The Importance Of Continuing Heirloom Plants and Seeds
Some plants are in danger of dying out altogether without the help of those who continue the tradition of heirloom gardening. Tomatoes such as My Girl and Pink Cherry are in danger of being extinct and growing these plants will help keep these varieties as well as others alive and continuing for generations to come.
With mass production of food, there are fewer varieties grown, which is another contributing factor to endangered plants and vegetables that were once quite common. Fresh taste and quality is sacrificed so that more food can be produced.

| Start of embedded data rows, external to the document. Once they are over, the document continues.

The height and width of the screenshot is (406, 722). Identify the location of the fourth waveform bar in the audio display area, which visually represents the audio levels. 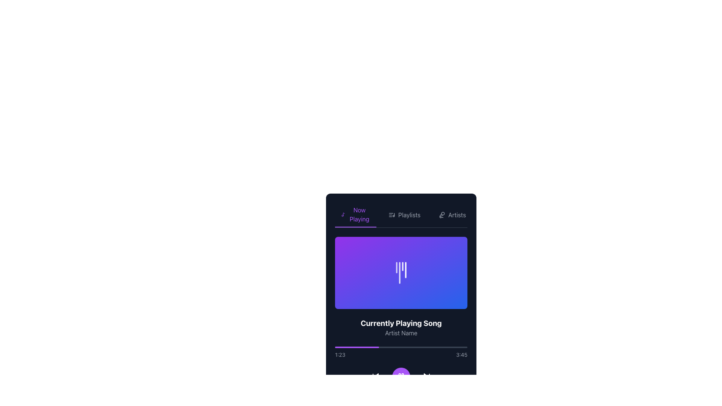
(405, 269).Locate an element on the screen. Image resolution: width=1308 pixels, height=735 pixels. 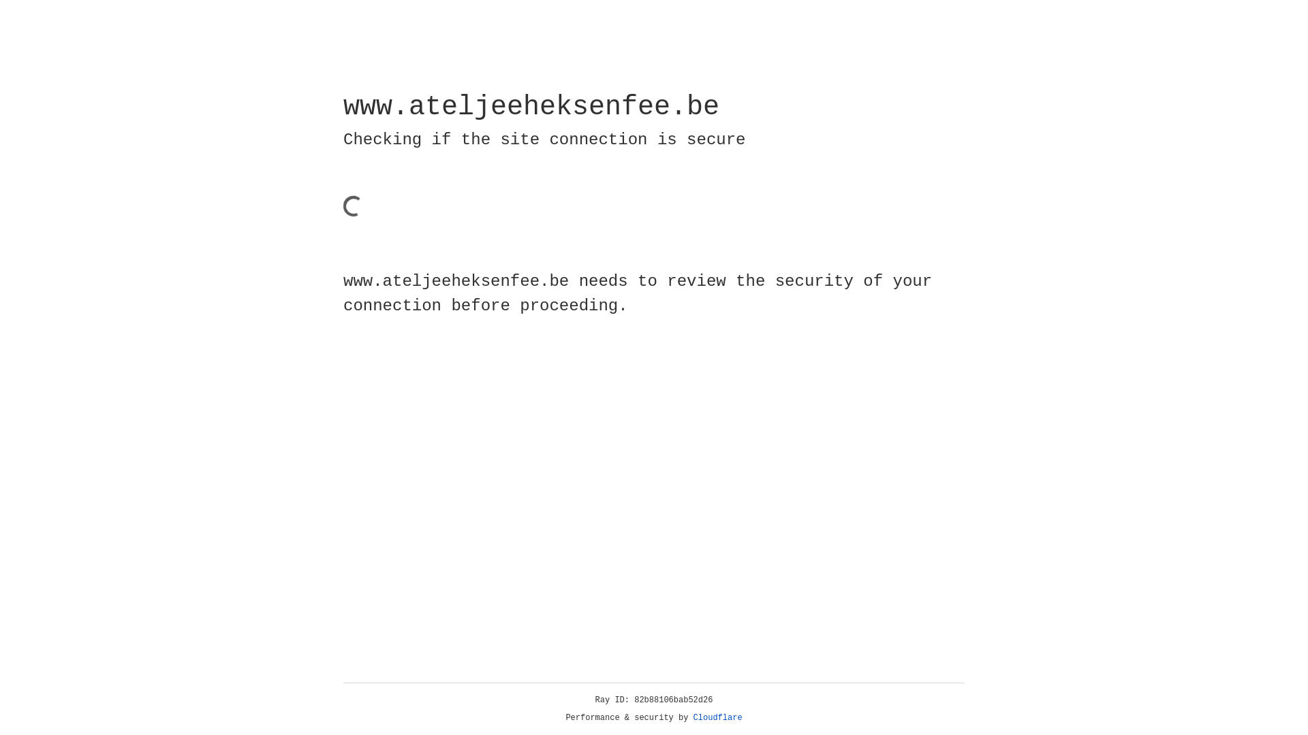
'Cloudflare' is located at coordinates (717, 718).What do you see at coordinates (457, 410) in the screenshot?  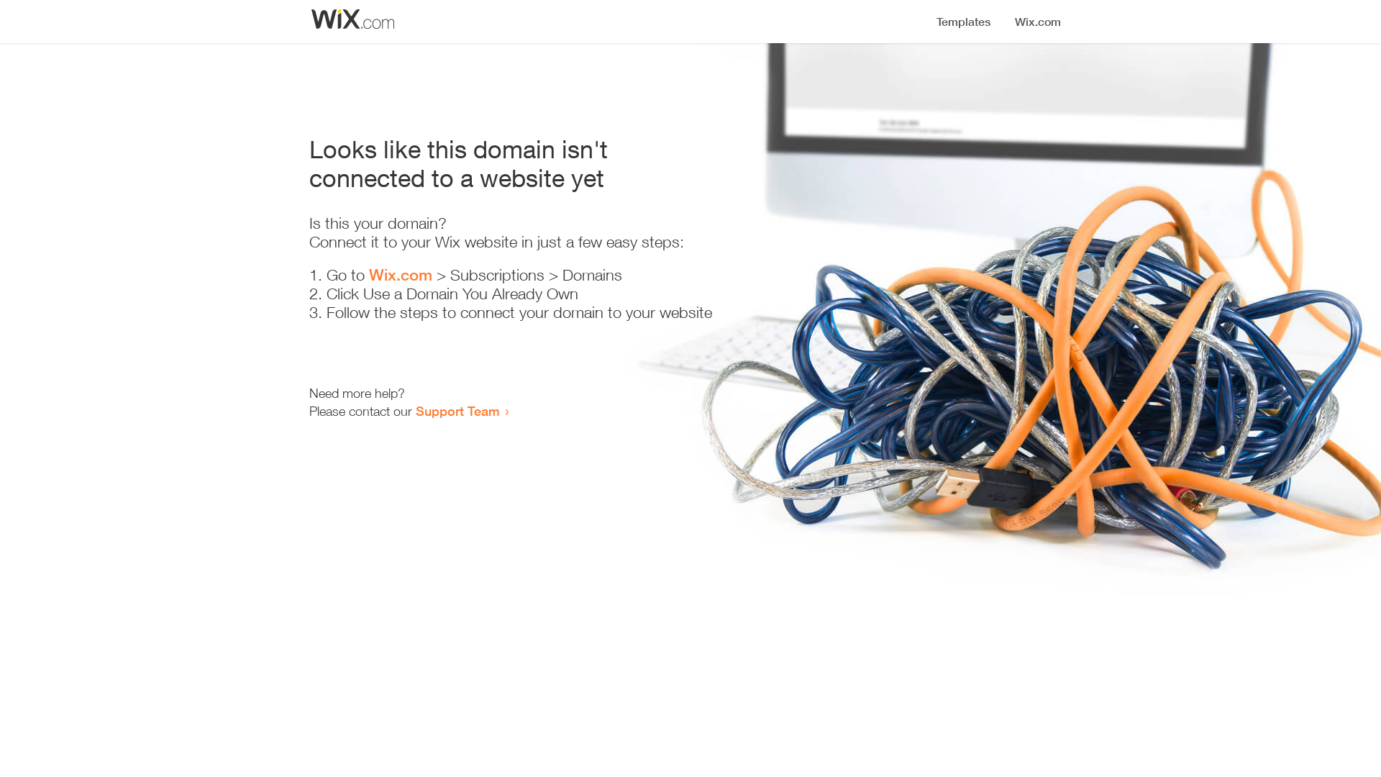 I see `'Support Team'` at bounding box center [457, 410].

The heirloom vegetable make take longer to grow and not produce the amounts that the hybrids do, however they have a resiliency that withstands the test of time as well as a flavor that can’t be beat.
As the food is produced and enjoyed and Grandma’s prize winning rose bushes are the envy of the neighborhood, it should not be forgotten that part of the process is the time-honored tradition of passing the seedlings and plants to another.
Each time the plants are harvested, save aside seeds from the best fruits and flowers to be dried and stored for later use. When the time comes for the starters to be passed to another gardener, it gives life to the tradition of keeping heirlooms and their seedlings alive and reproducing for many generations.